After I have implemented a full text search function in my application using Sqlite and FTS tables I would be interested in a performant way of retrieving the FULL inverted index out of my FTS table. In effect - I would need a result table including a mapping between all terms -> docid's -> number of occurences.
Following the Sqlite FTS documentation - after the creation of the tables
-- Create an FTS4 table
CREATE VIRTUAL TABLE ft USING fts4(x, y);
-- Create an fts4aux table to access the full-text index for table "ft"
CREATE VIRTUAL TABLE ft_terms USING fts4aux(ft);
... and content insertion ...
INSERT INTO ft(x, y) VALUES('Apple banana', 'Cherry');
INSERT INTO ft(x, y) VALUES('Banana Date Date', 'cherry');
INSERT INTO ft(x, y) VALUES('Cherry Elderberry', 'Elderberry');
... instead of having just terms and number of occurences over all documents like in the FTS AUX table...
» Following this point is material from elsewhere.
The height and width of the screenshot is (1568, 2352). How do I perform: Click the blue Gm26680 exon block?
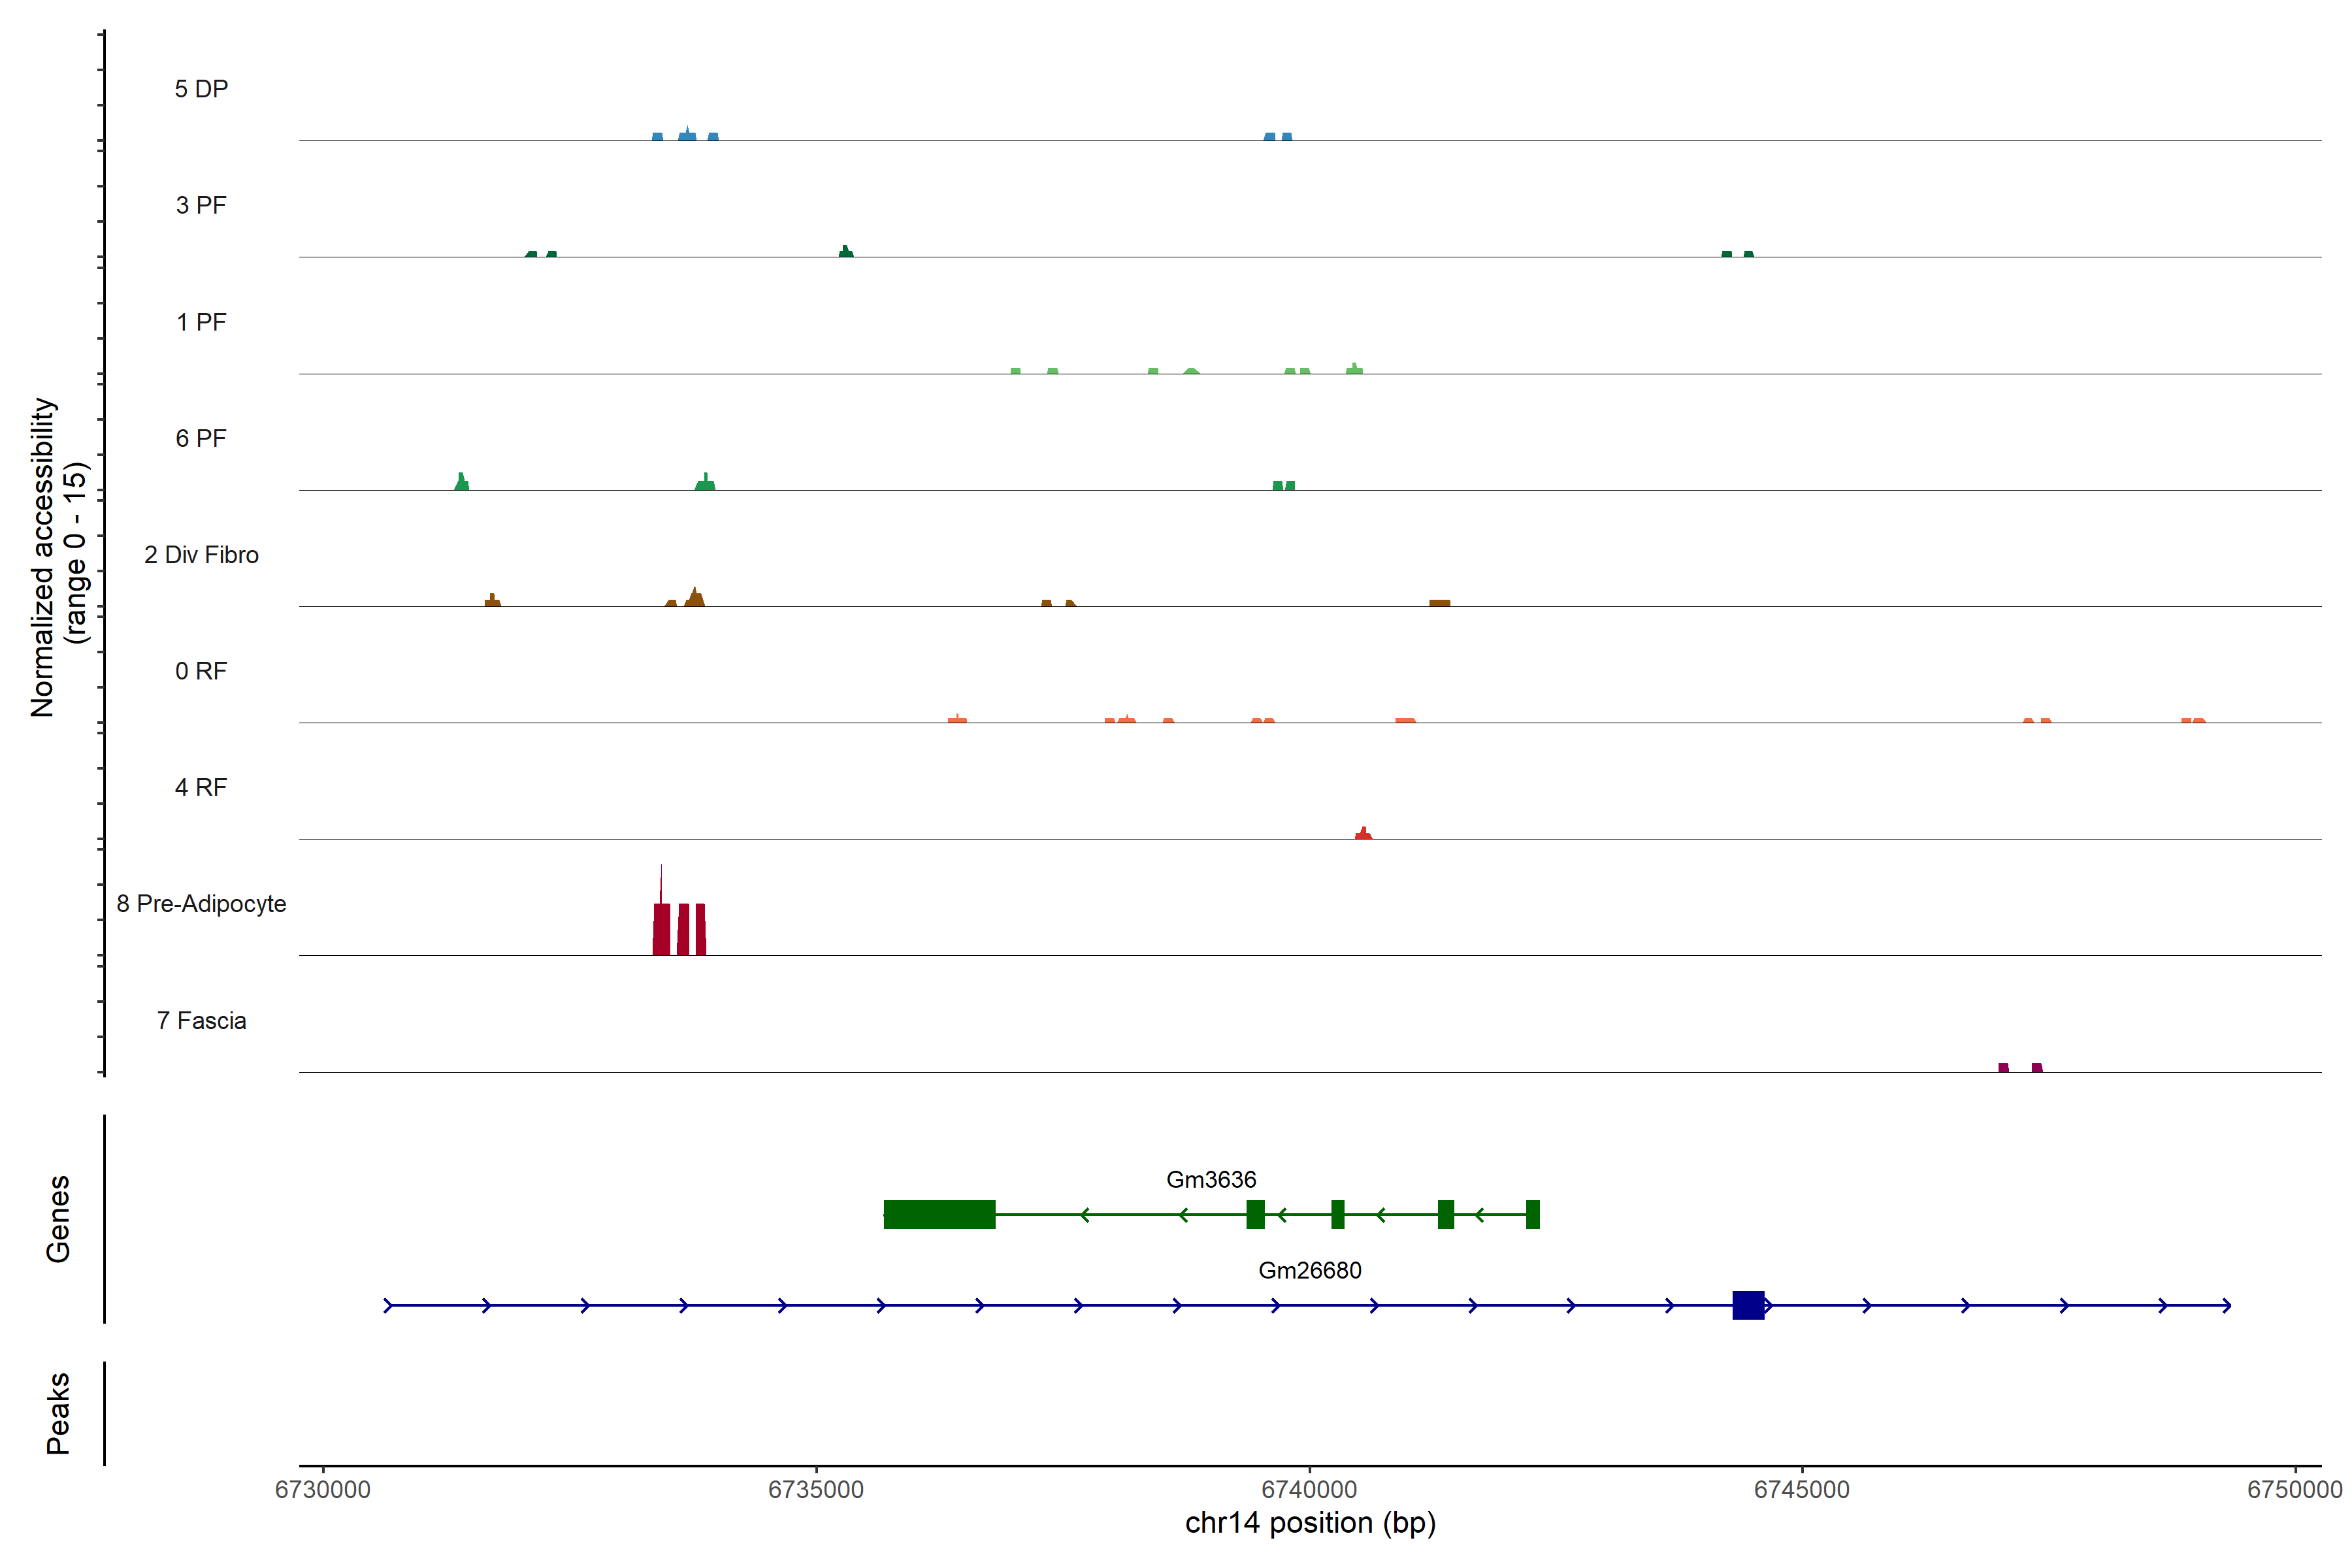[x=1748, y=1305]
SELECT term, col, documents, occurrences FROM ft_terms;
-- apple | * | 1 | 1
-- apple | 0 | 1 | 1
-- banana | * | 2 | 2
-- banana | 0 | 2 | 2
-- cherry | * | 3 | 3
-- cherry | 0 | 1 | 1
-- cherry | 1 | 2 | 2
-- date | * | 1 | 2
-- date | 0 | 1 | 2
-- elderberry | * | 1 | 2
-- elderberry | 1 | 1 | 1
-- elderberry | 1 | 1 | 1
My result should look like the table below:
Term |col |docid| occurences
------------------------------------------
-- apple | 0 | 1 | 1
-- banana | 0 | 2 | 1
-- cherry | 0 | 3 | 1
-- cherry | 1 | 1 | 1
-- cherry | 1 | 2 | 1
-- date | 0 | 2 | 2
-- elderberry | 0 | 3 | 1
-- elderberry | 1 | 3 | 1
I'm still not sure if a simple match query over all terms in the document collection is effective enough - maybe there is a more direct way?